*** PROVIDED RECORDS ***

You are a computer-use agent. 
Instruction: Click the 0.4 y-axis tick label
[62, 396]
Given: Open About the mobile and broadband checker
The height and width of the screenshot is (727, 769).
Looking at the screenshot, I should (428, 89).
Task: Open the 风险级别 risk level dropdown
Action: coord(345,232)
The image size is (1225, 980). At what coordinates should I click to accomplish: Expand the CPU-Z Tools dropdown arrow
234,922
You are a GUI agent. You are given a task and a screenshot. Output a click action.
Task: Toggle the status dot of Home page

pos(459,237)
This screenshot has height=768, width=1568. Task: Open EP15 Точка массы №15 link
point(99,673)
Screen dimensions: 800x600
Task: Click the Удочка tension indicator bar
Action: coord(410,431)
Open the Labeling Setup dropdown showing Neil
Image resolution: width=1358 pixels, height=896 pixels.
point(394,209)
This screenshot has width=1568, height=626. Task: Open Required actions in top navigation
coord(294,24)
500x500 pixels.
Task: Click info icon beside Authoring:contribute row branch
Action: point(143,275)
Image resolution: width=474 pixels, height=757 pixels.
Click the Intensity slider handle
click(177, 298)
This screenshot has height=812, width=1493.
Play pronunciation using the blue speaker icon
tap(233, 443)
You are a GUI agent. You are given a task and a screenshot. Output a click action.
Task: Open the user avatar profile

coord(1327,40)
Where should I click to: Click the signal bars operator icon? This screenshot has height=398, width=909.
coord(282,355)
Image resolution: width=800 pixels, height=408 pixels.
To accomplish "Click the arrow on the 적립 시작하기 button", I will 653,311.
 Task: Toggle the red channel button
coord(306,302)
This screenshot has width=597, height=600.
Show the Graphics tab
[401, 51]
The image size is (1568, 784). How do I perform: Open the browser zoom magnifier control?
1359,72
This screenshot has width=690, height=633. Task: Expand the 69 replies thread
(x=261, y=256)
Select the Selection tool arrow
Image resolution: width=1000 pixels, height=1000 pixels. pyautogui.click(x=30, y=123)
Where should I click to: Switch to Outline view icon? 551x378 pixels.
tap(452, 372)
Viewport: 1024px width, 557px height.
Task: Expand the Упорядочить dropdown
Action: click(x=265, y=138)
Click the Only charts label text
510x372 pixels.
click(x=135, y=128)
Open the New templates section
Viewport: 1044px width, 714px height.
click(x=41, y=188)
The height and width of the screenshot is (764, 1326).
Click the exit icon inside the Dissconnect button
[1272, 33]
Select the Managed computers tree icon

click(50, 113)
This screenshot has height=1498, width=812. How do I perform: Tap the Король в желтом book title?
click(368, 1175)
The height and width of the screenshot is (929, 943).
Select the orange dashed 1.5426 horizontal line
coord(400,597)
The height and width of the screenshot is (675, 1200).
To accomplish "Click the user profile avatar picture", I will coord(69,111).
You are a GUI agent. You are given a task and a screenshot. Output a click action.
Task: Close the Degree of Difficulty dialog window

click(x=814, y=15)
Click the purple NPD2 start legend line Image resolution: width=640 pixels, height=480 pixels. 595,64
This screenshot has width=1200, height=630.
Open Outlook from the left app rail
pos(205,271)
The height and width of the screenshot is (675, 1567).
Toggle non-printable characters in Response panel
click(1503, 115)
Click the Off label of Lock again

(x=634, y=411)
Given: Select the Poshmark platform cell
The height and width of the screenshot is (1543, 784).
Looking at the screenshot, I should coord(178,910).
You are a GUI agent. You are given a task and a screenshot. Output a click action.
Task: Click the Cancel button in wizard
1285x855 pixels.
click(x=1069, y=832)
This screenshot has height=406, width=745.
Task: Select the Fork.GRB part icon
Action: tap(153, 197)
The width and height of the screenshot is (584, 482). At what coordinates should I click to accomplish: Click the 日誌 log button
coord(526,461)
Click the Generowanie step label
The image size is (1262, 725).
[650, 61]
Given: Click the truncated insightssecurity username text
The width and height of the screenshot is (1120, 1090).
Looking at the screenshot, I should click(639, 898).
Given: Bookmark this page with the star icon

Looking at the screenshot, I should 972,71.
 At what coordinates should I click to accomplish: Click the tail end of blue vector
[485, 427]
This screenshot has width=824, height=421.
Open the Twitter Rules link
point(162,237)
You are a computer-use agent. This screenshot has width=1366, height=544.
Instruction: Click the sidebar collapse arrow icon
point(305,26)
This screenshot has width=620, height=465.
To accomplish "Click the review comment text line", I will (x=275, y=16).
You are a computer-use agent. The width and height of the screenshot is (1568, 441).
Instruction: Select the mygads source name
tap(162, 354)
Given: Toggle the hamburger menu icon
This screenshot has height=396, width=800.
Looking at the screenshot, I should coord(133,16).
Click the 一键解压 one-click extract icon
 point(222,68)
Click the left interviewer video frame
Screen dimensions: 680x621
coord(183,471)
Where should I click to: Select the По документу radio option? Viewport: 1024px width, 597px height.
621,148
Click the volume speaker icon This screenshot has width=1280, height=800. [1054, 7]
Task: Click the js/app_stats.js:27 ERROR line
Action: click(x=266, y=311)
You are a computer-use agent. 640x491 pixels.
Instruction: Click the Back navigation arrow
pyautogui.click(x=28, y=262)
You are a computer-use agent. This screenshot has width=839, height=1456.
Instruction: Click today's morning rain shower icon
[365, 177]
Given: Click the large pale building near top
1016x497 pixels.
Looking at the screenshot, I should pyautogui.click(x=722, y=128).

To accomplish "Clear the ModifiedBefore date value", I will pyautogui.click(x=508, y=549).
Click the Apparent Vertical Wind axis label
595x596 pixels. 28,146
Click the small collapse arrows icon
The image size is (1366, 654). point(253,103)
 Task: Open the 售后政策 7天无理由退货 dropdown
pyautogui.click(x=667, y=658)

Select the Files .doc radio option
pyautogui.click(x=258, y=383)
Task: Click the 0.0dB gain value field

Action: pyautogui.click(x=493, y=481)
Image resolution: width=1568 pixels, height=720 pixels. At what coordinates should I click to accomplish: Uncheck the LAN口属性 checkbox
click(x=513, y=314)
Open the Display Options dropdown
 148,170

*** End of PROVIDED RECORDS ***

◆ ASSIGNMENT ◆
Give back each record, exactly as it reads.

◆ ANSWER TO THIS TASK ◆
You are a computer-use agent. 
Instruction: Click the 0.4 y-axis tick label
[62, 396]
Given: Open About the mobile and broadband checker
The height and width of the screenshot is (727, 769).
Looking at the screenshot, I should (428, 89).
Task: Open the 风险级别 risk level dropdown
Action: coord(345,232)
The image size is (1225, 980). At what coordinates should I click to accomplish: Expand the CPU-Z Tools dropdown arrow
234,922
You are a GUI agent. You are given a task and a screenshot. Output a click action.
Task: Toggle the status dot of Home page

pos(459,237)
This screenshot has height=768, width=1568. Task: Open EP15 Точка массы №15 link
point(99,673)
Screen dimensions: 800x600
Task: Click the Удочка tension indicator bar
Action: coord(410,431)
Open the Labeling Setup dropdown showing Neil
Image resolution: width=1358 pixels, height=896 pixels.
point(394,209)
This screenshot has width=1568, height=626. Task: Open Required actions in top navigation
coord(294,24)
500x500 pixels.
Task: Click info icon beside Authoring:contribute row branch
Action: point(143,275)
Image resolution: width=474 pixels, height=757 pixels.
Click the Intensity slider handle
click(177, 298)
This screenshot has height=812, width=1493.
Play pronunciation using the blue speaker icon
tap(233, 443)
You are a GUI agent. You are given a task and a screenshot. Output a click action.
Task: Open the user avatar profile

coord(1327,40)
Where should I click to: Click the signal bars operator icon? This screenshot has height=398, width=909.
coord(282,355)
Image resolution: width=800 pixels, height=408 pixels.
To accomplish "Click the arrow on the 적립 시작하기 button", I will 653,311.
 Task: Toggle the red channel button
coord(306,302)
This screenshot has width=597, height=600.
Show the Graphics tab
[401, 51]
The image size is (1568, 784). How do I perform: Open the browser zoom magnifier control?
1359,72
This screenshot has width=690, height=633. Task: Expand the 69 replies thread
(x=261, y=256)
Select the Selection tool arrow
Image resolution: width=1000 pixels, height=1000 pixels. pyautogui.click(x=30, y=123)
Where should I click to: Switch to Outline view icon? 551x378 pixels.
tap(452, 372)
Viewport: 1024px width, 557px height.
Task: Expand the Упорядочить dropdown
Action: click(x=265, y=138)
Click the Only charts label text
510x372 pixels.
click(x=135, y=128)
Open the New templates section
Viewport: 1044px width, 714px height.
click(x=41, y=188)
The height and width of the screenshot is (764, 1326).
Click the exit icon inside the Dissconnect button
[1272, 33]
Select the Managed computers tree icon

click(50, 113)
This screenshot has height=1498, width=812. How do I perform: Tap the Король в желтом book title?
click(368, 1175)
The height and width of the screenshot is (929, 943).
Select the orange dashed 1.5426 horizontal line
coord(400,597)
The height and width of the screenshot is (675, 1200).
To accomplish "Click the user profile avatar picture", I will coord(69,111).
You are a GUI agent. You are given a task and a screenshot. Output a click action.
Task: Close the Degree of Difficulty dialog window

click(x=814, y=15)
Click the purple NPD2 start legend line Image resolution: width=640 pixels, height=480 pixels. 595,64
This screenshot has width=1200, height=630.
Open Outlook from the left app rail
pos(205,271)
The height and width of the screenshot is (675, 1567).
Toggle non-printable characters in Response panel
click(1503, 115)
Click the Off label of Lock again

(x=634, y=411)
Given: Select the Poshmark platform cell
The height and width of the screenshot is (1543, 784).
Looking at the screenshot, I should coord(178,910).
You are a GUI agent. You are given a task and a screenshot. Output a click action.
Task: Click the Cancel button in wizard
1285x855 pixels.
click(x=1069, y=832)
This screenshot has height=406, width=745.
Task: Select the Fork.GRB part icon
Action: tap(153, 197)
The width and height of the screenshot is (584, 482). At what coordinates should I click to accomplish: Click the 日誌 log button
coord(526,461)
Click the Generowanie step label
The image size is (1262, 725).
[650, 61]
Given: Click the truncated insightssecurity username text
The width and height of the screenshot is (1120, 1090).
Looking at the screenshot, I should click(639, 898).
Given: Bookmark this page with the star icon

Looking at the screenshot, I should 972,71.
 At what coordinates should I click to accomplish: Click the tail end of blue vector
[485, 427]
This screenshot has width=824, height=421.
Open the Twitter Rules link
point(162,237)
You are a computer-use agent. This screenshot has width=1366, height=544.
Instruction: Click the sidebar collapse arrow icon
point(305,26)
This screenshot has width=620, height=465.
To accomplish "Click the review comment text line", I will (x=275, y=16).
You are a computer-use agent. The width and height of the screenshot is (1568, 441).
Instruction: Select the mygads source name
tap(162, 354)
Given: Toggle the hamburger menu icon
This screenshot has height=396, width=800.
Looking at the screenshot, I should coord(133,16).
Click the 一键解压 one-click extract icon
 point(222,68)
Click the left interviewer video frame
Screen dimensions: 680x621
coord(183,471)
Where should I click to: Select the По документу radio option? Viewport: 1024px width, 597px height.
621,148
Click the volume speaker icon This screenshot has width=1280, height=800. [1054, 7]
Task: Click the js/app_stats.js:27 ERROR line
Action: click(x=266, y=311)
You are a computer-use agent. 640x491 pixels.
Instruction: Click the Back navigation arrow
pyautogui.click(x=28, y=262)
You are a computer-use agent. This screenshot has width=839, height=1456.
Instruction: Click today's morning rain shower icon
[365, 177]
Given: Click the large pale building near top
1016x497 pixels.
Looking at the screenshot, I should pyautogui.click(x=722, y=128).

To accomplish "Clear the ModifiedBefore date value", I will pyautogui.click(x=508, y=549).
Click the Apparent Vertical Wind axis label
595x596 pixels. 28,146
Click the small collapse arrows icon
The image size is (1366, 654). point(253,103)
 Task: Open the 售后政策 7天无理由退货 dropdown
pyautogui.click(x=667, y=658)

Select the Files .doc radio option
pyautogui.click(x=258, y=383)
Task: Click the 0.0dB gain value field

Action: pyautogui.click(x=493, y=481)
Image resolution: width=1568 pixels, height=720 pixels. At what coordinates should I click to accomplish: Uncheck the LAN口属性 checkbox
click(x=513, y=314)
Open the Display Options dropdown
 148,170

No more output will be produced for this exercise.